Software Engineering2 min read

Building Privacy-First Tools

How I approach building developer tools that respect user privacy — from architecture decisions to local-first data storage and zero-telemetry design.

Why Privacy Matters in Developer Tools

Every tool I build starts with a single constraint: user data stays on the user's device. This isn't just a feature — it's a foundational architecture decision that shapes everything from storage choices to network requests.

When I built Billion Bucks, the most common feedback was surprise that it didn't have a backend. No accounts. No syncing to a cloud database. No analytics pinging home every session. Just a React app that stores encrypted data in IndexedDB and does all computation client-side.
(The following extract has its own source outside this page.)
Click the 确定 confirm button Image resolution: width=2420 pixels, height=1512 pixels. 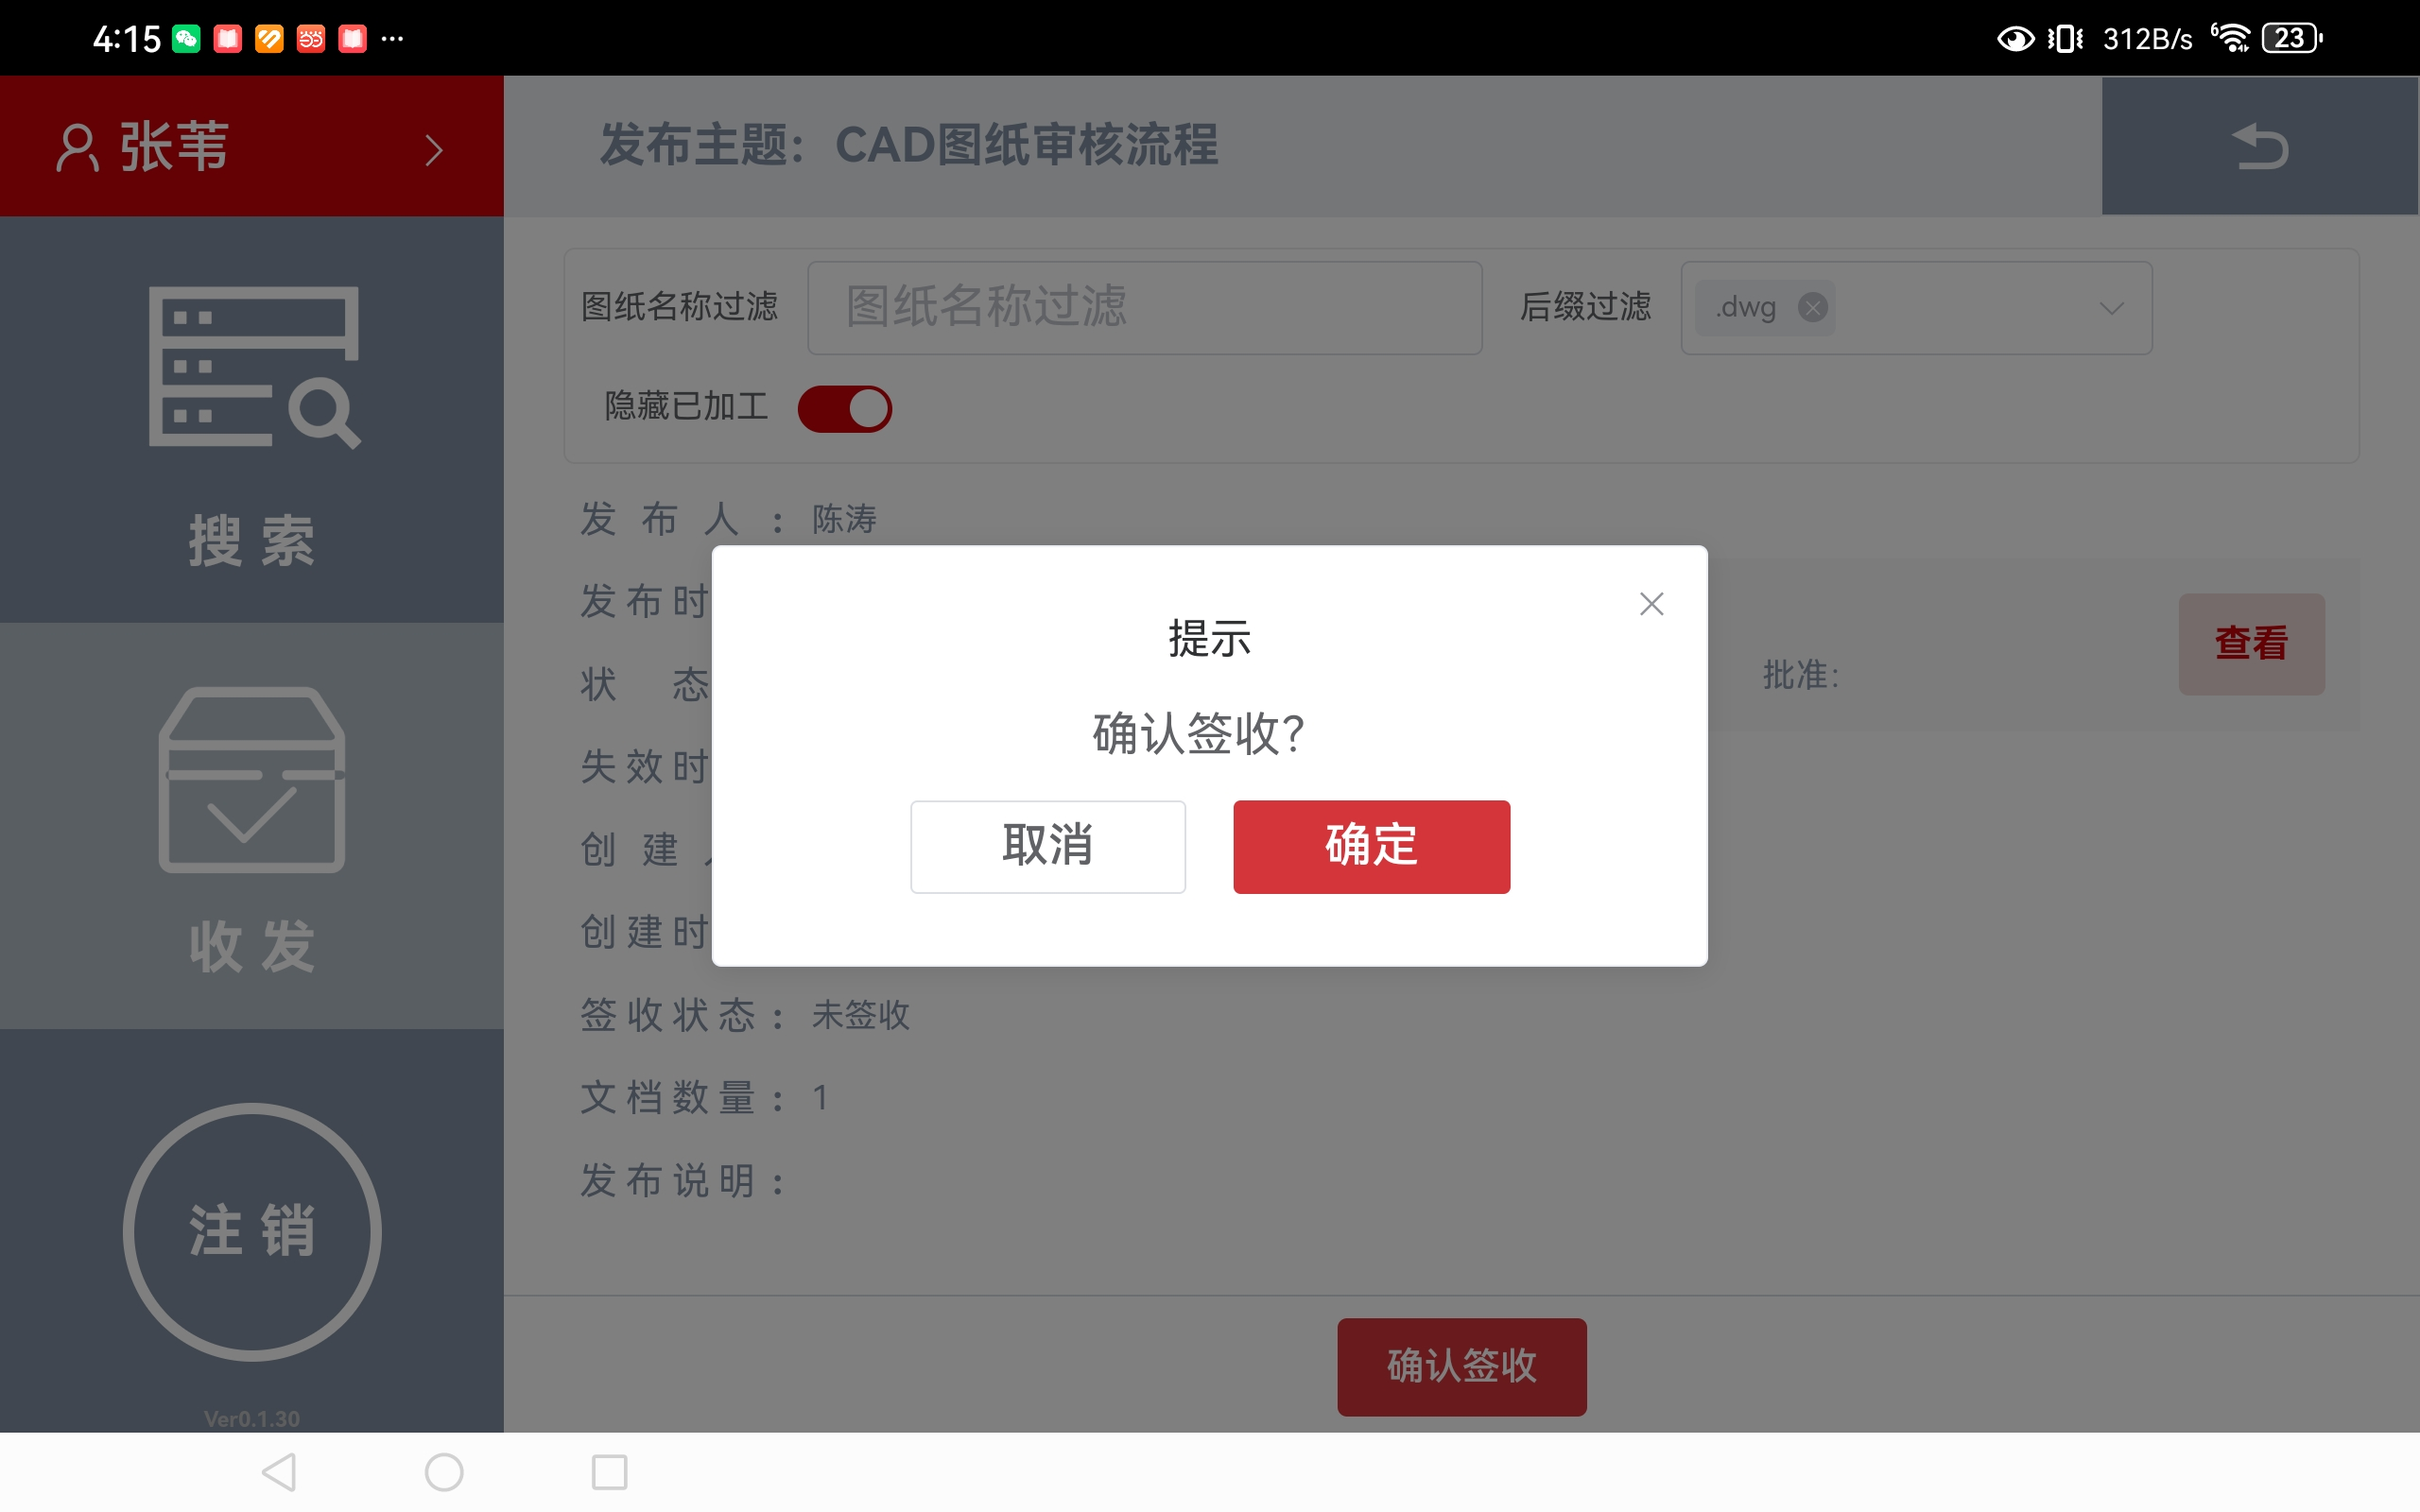point(1371,846)
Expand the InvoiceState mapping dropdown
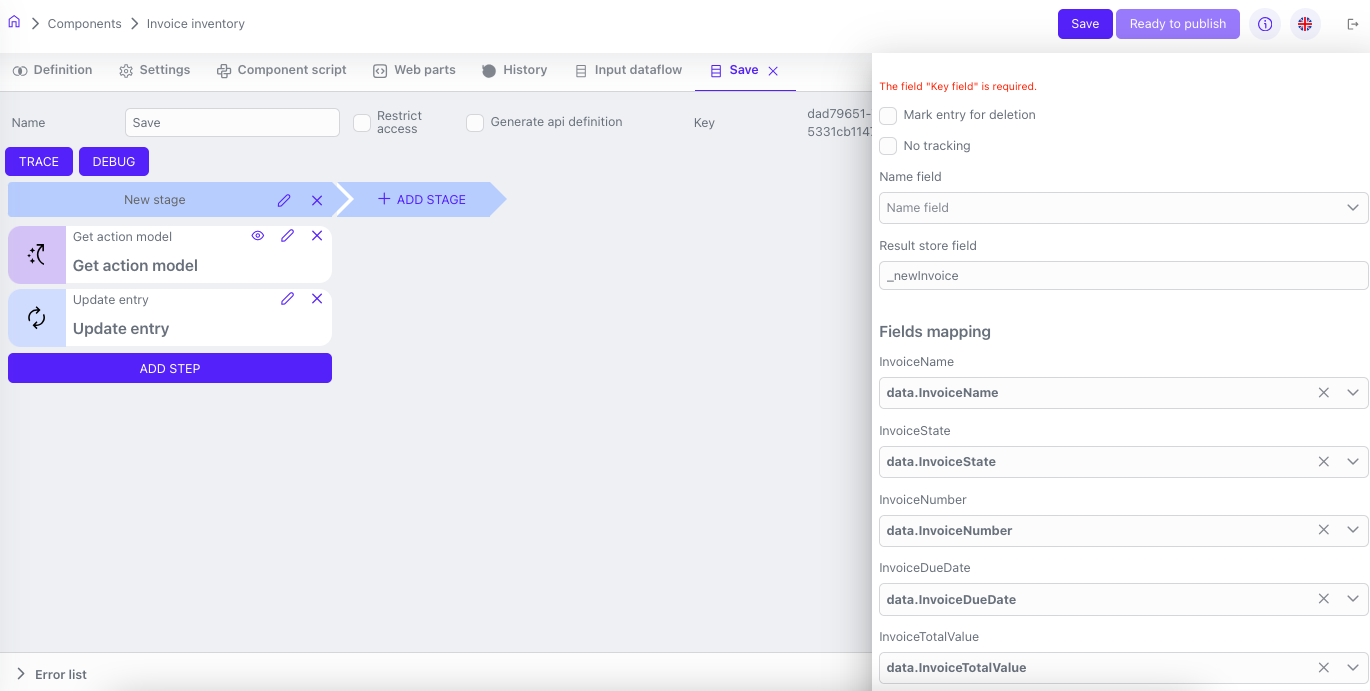1370x691 pixels. point(1353,462)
The Local-First Architecture

The pattern I follow for privacy-respecting tools:

  1. Zero network requests for user data — sensitive data never leaves the browser
  2. Offline-first by default — full functionality without connectivity
  3. No analytics or telemetry — I don't need to know what you do with the tool
  4. Export-first — users own their data and can export it anytime
// All computation happens client-side
// No API calls for user financial data
function calculateNetWorth(accounts: Account[]): number {
  return accounts.reduce((sum, account) => {
    return sum + (account.type === 'asset' ? account.balance : -account.balance);
  }, 0);
}

Choosing the Right Storage Primitive

For simple tools, localStorage is fine. For larger datasets, I prefer IndexedDB via idb for structured queries and larger storage limits. Neither sends anything over the network.

The key insight: most "personal finance" or "productivity" features don't require a server. They require good client-side architecture.

What You Give Up

Local-first means no sync across devices — at least not out of the box. The tradeoff is explicit: privacy over convenience. For many users, that's the right call.

The browser's crypto.subtle API handles any cryptographic needs (hashing, key derivation) without third-party dependencies.

Tooling Patterns

Some patterns I've found useful when building these tools:

  • State machines (xstate) for complex form flows without global state leaks
  • Web Workers for heavy computation off the main thread
  • Service Workers for offline support and update management
  • Content Security Policy headers to prevent XSS — no inline scripts, strict script-src

Building in Public

All Mukenshi tools are open-source. The privacy guarantee isn't a promise — it's verifiable. You can read the source, audit the network tab, and confirm nothing leaves your browser.

That transparency is itself a privacy primitive.